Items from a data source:
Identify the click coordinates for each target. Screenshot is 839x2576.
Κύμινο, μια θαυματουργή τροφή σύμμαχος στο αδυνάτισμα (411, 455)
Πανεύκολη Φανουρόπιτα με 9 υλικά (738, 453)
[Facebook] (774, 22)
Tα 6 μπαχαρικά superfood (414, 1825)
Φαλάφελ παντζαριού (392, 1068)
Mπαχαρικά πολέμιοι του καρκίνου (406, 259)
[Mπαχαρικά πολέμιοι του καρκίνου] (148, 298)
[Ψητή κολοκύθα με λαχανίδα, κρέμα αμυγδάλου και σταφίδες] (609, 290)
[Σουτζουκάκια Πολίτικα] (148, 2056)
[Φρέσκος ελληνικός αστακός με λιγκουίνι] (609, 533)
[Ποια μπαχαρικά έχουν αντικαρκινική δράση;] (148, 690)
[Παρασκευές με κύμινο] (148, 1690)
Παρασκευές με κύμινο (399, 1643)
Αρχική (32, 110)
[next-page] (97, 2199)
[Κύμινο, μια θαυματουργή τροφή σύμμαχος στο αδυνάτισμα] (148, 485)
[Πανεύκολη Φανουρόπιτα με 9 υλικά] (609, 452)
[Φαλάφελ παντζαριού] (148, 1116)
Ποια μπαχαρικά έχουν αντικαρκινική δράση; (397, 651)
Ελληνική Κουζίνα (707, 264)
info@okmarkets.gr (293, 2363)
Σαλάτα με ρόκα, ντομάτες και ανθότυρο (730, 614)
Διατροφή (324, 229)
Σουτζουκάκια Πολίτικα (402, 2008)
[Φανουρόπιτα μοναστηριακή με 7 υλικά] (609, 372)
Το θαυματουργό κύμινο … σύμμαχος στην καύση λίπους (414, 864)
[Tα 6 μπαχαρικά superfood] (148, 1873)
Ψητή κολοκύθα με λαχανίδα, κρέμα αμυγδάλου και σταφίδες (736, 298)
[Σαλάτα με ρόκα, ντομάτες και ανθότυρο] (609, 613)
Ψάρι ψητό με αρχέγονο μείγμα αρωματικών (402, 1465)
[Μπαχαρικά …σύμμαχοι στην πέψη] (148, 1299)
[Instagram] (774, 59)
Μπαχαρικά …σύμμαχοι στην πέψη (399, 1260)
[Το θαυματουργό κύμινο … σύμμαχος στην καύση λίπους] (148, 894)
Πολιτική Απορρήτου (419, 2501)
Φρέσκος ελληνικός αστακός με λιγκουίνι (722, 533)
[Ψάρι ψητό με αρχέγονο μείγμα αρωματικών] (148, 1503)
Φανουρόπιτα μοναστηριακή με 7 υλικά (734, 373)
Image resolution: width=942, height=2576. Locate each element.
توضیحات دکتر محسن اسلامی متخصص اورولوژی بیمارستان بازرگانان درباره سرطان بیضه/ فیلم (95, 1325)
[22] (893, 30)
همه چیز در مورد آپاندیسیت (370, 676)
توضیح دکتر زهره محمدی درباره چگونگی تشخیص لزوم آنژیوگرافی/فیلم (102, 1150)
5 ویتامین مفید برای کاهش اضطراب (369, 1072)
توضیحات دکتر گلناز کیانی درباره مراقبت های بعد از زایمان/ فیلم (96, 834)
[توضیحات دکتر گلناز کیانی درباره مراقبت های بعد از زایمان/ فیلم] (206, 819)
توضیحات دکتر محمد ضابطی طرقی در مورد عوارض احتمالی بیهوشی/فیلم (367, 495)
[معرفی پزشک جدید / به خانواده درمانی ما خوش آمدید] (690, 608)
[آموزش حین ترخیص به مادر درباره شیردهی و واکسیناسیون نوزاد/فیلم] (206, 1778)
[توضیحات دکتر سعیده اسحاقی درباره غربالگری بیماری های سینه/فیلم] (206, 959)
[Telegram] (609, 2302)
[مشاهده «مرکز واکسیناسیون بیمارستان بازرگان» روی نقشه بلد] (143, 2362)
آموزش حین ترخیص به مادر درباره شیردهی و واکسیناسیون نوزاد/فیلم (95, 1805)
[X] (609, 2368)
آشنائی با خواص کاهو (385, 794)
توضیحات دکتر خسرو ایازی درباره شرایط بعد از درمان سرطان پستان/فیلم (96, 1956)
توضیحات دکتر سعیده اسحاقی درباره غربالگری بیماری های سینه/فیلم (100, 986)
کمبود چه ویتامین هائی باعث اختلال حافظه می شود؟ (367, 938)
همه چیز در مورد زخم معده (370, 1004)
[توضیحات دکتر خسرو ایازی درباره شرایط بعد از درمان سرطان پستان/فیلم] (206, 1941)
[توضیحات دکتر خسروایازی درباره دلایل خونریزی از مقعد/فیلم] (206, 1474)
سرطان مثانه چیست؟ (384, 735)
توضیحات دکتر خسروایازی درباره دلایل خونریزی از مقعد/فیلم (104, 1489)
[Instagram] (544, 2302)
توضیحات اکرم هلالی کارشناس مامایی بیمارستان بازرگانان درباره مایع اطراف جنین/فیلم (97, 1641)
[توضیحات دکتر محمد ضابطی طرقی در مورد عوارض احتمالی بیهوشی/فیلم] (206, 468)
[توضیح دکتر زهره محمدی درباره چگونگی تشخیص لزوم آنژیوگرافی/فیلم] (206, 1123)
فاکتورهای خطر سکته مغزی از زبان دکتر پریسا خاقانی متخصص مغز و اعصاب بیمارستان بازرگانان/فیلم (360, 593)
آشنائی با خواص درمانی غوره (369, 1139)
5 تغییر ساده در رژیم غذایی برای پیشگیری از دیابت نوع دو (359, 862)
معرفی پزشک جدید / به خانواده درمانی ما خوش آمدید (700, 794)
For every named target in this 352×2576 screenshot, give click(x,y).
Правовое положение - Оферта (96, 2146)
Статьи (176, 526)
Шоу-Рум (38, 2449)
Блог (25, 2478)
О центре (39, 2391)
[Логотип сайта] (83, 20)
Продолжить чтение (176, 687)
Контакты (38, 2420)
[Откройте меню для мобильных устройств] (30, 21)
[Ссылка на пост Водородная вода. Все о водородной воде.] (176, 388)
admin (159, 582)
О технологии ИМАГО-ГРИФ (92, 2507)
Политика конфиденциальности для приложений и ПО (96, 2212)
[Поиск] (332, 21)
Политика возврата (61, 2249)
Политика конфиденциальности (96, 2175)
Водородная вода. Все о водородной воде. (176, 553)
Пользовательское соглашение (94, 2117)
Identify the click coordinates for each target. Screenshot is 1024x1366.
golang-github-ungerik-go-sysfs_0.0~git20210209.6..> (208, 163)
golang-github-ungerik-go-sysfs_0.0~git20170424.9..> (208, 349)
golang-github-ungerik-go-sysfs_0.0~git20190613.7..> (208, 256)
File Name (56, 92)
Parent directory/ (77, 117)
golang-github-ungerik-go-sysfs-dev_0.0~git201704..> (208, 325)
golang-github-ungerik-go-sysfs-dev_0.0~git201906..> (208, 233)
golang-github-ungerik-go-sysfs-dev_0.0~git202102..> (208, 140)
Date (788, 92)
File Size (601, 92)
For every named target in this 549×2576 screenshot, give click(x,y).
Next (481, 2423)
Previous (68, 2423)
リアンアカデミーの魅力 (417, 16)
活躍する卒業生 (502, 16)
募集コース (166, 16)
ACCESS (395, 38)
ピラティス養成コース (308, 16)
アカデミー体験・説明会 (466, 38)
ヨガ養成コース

--- Aim of the exercise ---
Only lines holding the string "κρέμα" are wanted; gather each one from the entries above.

--- Exercise answer ---
[Ψητή κολοκύθα με λαχανίδα, κρέμα αμυγδάλου και σταφίδες] (609, 290)
Ψητή κολοκύθα με λαχανίδα, κρέμα αμυγδάλου και σταφίδες (736, 298)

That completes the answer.